Turkse Koerden in Irak mogen terug
Turkse Koerden die aan het begin van de jaren ’90 naar Irak vluchtten voor de gevechten tussen het Turkse leger en Koerdische rebellen, zullen naar Turkije terugkeren.
Daarover hebben Turkije, Irak, de Verenigde Staten en het Hoge Commissariaat voor de Vluchtelingen van de Verenigde Naties (UNHCR) vrijdag in Ankara overeenstemming bereikt.
De overeenkomst treedt in werking als die door alle betrokken partijen is geratificeerd. Het akkoord voorziet in een „vrijwillige terugkeer in veiligheid en waardigheid”, aldus de zegsman.
De meeste vluchtelingen, negenduizend, wonen in het voormalige vluchtelingenkamp Makhmur ten zuidwesten van de Noord-Iraakse stad Irbil. Het kamp werd in 1997 door de VN-vluchtelingenorganisatie opgegeven omdat het was overgenomen door Koerdische rebellen.

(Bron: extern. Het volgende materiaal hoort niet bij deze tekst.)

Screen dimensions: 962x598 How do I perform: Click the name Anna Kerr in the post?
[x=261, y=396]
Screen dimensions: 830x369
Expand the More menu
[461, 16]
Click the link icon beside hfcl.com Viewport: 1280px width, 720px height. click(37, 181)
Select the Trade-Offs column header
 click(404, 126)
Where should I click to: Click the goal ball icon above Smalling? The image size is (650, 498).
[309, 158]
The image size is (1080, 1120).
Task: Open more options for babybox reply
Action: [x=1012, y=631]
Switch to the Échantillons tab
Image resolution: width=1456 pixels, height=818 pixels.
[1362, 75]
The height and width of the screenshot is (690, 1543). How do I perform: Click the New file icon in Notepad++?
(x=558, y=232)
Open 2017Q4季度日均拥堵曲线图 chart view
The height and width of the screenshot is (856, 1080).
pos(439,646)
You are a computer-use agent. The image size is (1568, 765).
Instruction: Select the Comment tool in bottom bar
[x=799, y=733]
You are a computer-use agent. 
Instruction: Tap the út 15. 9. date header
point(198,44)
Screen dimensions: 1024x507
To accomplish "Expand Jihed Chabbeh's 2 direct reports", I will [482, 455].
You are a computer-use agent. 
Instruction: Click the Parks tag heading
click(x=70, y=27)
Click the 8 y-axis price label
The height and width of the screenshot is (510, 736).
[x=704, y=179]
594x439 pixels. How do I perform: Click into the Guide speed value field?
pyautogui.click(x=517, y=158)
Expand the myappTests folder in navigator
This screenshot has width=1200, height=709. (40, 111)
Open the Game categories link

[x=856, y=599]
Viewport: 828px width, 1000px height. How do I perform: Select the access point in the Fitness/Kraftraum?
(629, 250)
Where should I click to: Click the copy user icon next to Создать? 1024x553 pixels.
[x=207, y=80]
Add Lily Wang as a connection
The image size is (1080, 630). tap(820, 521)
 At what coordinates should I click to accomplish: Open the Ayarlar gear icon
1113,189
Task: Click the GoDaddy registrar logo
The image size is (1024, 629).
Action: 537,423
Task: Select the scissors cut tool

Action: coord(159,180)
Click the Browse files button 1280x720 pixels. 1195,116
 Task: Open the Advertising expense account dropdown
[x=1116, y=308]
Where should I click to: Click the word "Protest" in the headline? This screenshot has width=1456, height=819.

De andere 3000 wonen verspreid over Noord-Irak.
Turkije had bij de Verenigde Naties lang aangedrongen op sluiting van het kamp. Volgens Ankara werd het door de PKK-opstandelingen gecontroleerd, die de terugkeer belemmerden van Koerden die dat wilden.
De vluchtelingen worden over de bijzonderheden van hun repatriëring ingelicht zodra de overeenkomst is getekend, zei Raymond Hall van de UNHCR. Zij gaan terug naar de dorpen in Zuidoost-Turkije die zij destijds in VN-konvooien hebben verlaten, zei Hall. Hun veiligheid wordt gewaarborgd.
Sinds 1991 zijn duizenden Turkse Koerden naar Irak gevlucht om te ontsnappen aan het bloedige conflict tussen het Turkse leger en de Koerdische Arbeiderspartij (PKK). De PKK begon in 1984 een gewapende strijd voor zelfbestuur in het oosten van Turkije. Hierbij zijn meer dan 36.000 mensen omgekomen.